Another reason I'm especially curious about is the possibility of using it along with some kind of query system, which could potentially make a bunch of stuff easier both both in selecting data for applications and in implementing casual validation logic. Validating multiple interacting causal data types requires looking at chains of events in the DAG. Maybe being able to query for these chains could make this nicer?
All that to say, my guess is that the hardest part of moving to a succinct schema definition format would be how to deal with constraint/validation specification.
> I haven't found the underlying text or rich text CRDT implementation yet.
I think something like this in the works! Right now we're just using last write wins. We did experiment with using Y.js for realtime collaboration, but we ran into some complexity in reliably ensuring that the Y.js state could get persisted to the HHS data types without race conditions, so we took a step back from that idea.
I encourage you to follow up on the schema language plus a code generator. It’s a powerful technique that can make your implementation more agile as you develop new strategies.
> I write this blog post mostly as a note to my past self, distilling a lot of what I’ve learned since into a blog post I wish I had read before going in
I would expect adding the public key tracking to use more memory; I wonder how Automerge is spending so much more memory. Possibly on a bunch of internal caches or memoization that give the order-of-magnitude improvement in speed?
Check out this implementation of hash-stable trees. The same dataset generates the same Merkle hash, regardless of insertion orders. This makes verifiable sync computationally efficient. https://github.com/mikeal/prolly-trees
Yes, sorry I should have been less terse: never heard of antidotedb but I figured there is probably a bunch of these projects mature already. I was asking, not stating.
AFAIK Erlang isn't byzantine fault tolerant, doesn't use CRDTs, and doesn't even have a JSON library in its stdlib. So just from the title you can tell it has nothing to do with the article.
However, when I was experimenting with CRDTs a while back, it seemed to me the other big issue is where multiple transactions from different users combine to create an invalid state. Most CRDT toolkits are aiming for a combination of a JSON like type structure, with the addition on specific structures for rich text. The JSON structures for general purpose data, and those for rich text as that is the most common current use case. These sort of general purpose CRDTs don't have a way to handle, say, the maximum length of an array/string, or minimum and maximum values for a number. They leave this to the application using the toolkit.
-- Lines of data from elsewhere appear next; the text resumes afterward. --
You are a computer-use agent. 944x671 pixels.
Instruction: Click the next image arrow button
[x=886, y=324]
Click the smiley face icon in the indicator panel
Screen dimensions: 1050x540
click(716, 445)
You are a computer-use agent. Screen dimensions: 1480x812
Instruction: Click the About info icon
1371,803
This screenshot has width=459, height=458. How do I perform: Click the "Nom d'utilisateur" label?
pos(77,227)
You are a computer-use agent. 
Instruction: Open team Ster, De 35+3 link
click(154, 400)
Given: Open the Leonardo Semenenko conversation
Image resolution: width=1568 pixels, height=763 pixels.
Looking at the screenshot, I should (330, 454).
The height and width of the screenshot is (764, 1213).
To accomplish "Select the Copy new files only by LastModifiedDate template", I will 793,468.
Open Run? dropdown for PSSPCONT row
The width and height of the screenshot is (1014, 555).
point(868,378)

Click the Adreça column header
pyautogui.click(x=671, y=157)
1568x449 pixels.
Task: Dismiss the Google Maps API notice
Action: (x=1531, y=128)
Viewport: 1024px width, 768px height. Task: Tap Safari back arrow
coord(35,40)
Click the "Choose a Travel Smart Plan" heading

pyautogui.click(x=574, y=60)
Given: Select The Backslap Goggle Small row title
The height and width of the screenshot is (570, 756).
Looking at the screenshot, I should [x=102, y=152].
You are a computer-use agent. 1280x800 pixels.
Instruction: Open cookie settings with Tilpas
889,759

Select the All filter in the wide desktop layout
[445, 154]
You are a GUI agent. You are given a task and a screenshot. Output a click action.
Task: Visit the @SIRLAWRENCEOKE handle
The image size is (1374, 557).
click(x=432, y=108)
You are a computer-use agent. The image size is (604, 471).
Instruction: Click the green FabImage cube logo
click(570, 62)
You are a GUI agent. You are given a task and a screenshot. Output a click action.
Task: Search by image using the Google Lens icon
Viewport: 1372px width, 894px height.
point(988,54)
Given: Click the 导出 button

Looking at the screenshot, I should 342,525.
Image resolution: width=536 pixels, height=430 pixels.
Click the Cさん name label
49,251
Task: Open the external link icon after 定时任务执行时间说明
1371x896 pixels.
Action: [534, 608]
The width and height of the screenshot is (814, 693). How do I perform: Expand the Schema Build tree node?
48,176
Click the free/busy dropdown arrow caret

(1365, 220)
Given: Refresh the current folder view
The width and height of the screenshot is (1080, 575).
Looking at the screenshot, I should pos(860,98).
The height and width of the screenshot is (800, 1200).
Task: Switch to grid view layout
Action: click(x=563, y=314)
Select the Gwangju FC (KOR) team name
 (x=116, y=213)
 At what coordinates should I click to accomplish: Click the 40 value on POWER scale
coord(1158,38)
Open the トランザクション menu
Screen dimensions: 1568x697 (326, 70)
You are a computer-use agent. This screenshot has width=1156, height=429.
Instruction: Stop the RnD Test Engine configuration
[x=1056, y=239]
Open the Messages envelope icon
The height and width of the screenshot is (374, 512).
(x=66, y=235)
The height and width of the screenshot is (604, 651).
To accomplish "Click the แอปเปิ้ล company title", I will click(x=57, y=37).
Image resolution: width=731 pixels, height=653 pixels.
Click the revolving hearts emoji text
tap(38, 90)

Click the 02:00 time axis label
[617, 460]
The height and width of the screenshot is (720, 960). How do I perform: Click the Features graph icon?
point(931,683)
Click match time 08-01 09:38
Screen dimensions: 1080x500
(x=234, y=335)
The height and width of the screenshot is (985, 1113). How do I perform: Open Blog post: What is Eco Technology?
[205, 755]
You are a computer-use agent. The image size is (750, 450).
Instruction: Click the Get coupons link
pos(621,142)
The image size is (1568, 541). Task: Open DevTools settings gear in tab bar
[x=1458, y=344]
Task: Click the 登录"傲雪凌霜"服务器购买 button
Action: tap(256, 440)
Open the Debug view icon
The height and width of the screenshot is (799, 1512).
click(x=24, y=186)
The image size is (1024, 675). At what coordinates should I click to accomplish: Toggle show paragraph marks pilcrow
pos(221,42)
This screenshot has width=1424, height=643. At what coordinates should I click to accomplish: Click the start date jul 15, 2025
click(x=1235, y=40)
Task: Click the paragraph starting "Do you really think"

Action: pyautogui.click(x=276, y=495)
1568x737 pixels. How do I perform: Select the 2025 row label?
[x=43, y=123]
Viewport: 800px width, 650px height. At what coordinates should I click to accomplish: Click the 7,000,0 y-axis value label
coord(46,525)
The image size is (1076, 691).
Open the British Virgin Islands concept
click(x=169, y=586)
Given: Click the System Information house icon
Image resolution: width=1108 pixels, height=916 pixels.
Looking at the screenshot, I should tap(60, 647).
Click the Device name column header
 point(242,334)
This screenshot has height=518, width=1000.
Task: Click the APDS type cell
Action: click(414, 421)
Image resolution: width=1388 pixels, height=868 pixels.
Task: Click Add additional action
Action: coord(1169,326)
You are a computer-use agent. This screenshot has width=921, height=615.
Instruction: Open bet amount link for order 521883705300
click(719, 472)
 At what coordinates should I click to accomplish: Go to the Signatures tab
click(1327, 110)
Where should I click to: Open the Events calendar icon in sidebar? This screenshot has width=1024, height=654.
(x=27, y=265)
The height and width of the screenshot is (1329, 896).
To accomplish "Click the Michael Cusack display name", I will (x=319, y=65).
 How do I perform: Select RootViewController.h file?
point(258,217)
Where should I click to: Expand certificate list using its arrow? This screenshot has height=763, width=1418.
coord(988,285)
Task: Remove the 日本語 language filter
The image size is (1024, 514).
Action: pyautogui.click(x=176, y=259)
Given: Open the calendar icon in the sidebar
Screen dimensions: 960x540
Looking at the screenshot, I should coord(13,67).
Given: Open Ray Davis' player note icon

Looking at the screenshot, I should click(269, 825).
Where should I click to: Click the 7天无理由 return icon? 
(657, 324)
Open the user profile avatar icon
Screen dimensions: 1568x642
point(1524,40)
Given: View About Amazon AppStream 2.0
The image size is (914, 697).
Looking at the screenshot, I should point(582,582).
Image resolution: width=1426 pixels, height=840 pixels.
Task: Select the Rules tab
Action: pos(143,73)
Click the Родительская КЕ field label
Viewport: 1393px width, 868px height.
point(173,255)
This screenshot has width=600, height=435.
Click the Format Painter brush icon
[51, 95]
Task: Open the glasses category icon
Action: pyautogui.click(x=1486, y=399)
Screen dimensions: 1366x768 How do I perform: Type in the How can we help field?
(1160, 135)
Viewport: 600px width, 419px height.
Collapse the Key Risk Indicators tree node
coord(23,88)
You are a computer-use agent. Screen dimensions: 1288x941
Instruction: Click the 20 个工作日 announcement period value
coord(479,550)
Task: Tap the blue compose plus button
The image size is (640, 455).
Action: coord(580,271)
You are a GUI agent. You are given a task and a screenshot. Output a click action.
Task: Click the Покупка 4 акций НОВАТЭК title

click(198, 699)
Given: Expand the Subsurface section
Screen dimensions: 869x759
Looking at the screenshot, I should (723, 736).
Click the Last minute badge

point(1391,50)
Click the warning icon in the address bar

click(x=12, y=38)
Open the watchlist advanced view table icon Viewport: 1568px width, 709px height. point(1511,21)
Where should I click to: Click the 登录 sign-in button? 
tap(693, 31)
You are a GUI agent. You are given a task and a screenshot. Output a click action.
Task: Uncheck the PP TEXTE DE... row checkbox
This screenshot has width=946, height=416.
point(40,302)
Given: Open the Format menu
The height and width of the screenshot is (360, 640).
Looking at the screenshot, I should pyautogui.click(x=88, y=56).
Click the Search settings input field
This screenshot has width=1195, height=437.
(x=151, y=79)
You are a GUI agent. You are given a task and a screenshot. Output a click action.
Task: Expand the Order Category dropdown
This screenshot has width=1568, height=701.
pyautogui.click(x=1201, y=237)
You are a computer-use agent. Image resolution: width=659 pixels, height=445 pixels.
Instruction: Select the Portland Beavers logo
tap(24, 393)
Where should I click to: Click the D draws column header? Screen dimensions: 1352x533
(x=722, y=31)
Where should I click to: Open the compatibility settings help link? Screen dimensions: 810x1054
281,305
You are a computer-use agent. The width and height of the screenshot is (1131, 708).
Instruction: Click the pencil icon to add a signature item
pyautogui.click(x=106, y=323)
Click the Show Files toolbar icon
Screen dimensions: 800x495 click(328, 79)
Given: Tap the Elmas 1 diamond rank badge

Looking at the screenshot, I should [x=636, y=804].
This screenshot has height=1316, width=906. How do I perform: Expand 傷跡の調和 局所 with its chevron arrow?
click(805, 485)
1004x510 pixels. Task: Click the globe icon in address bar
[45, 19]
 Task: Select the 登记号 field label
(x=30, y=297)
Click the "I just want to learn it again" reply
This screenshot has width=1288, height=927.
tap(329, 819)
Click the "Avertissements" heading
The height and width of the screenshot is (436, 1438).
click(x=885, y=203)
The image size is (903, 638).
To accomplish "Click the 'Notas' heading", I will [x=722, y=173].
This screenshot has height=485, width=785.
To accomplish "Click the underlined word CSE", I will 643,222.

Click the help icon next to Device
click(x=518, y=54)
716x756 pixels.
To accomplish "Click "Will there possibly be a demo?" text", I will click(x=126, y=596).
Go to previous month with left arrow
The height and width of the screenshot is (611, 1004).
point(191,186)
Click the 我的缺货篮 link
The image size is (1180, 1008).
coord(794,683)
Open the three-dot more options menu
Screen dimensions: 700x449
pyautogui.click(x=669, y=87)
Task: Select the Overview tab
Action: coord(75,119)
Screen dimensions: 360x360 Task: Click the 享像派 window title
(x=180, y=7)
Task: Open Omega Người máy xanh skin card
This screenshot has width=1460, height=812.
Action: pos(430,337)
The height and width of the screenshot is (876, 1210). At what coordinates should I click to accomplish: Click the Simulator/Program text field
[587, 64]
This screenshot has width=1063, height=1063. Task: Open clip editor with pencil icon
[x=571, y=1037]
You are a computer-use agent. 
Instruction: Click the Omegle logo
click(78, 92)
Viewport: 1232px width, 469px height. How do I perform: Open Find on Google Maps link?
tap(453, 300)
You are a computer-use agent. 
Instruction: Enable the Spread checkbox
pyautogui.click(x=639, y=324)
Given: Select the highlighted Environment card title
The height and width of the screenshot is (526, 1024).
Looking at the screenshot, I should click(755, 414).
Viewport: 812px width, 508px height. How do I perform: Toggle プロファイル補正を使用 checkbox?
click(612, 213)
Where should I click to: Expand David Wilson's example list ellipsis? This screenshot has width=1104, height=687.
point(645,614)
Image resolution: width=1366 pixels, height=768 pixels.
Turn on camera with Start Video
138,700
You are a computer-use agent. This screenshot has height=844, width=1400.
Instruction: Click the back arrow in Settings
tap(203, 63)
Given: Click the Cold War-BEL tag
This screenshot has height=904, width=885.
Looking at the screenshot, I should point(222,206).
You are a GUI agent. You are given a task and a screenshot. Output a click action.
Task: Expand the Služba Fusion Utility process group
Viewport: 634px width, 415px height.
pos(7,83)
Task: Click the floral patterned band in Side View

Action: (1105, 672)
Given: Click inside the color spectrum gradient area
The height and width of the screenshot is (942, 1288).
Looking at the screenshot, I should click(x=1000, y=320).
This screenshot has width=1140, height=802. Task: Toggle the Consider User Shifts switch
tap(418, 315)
For the Yjs + ProseMirror system, effectively the CRDTs are resolved outside of ProseMirror. Thats useful as they can be combined/resolved on the server without a ProseMirror instance running. However there is a strong possibility that the resulting structure is no longer valid for your ProseMirror Schema, this is currently handled by ProseMirror throwing away the invalid parts of the document when it loads.
What I think is needed is a Schema system that is a layer either on top of these toolkits, or as part of them, that provides rules and conflict resolution. So there is a way to specify the maximum length of an array/string, or what the maximum value of a number is. Effectively generic CRDTs that have an understanding of developer supplied rules and bounds.
The "maximum length" is an interesting one, as depending on the order of transactions you could end up with a different result.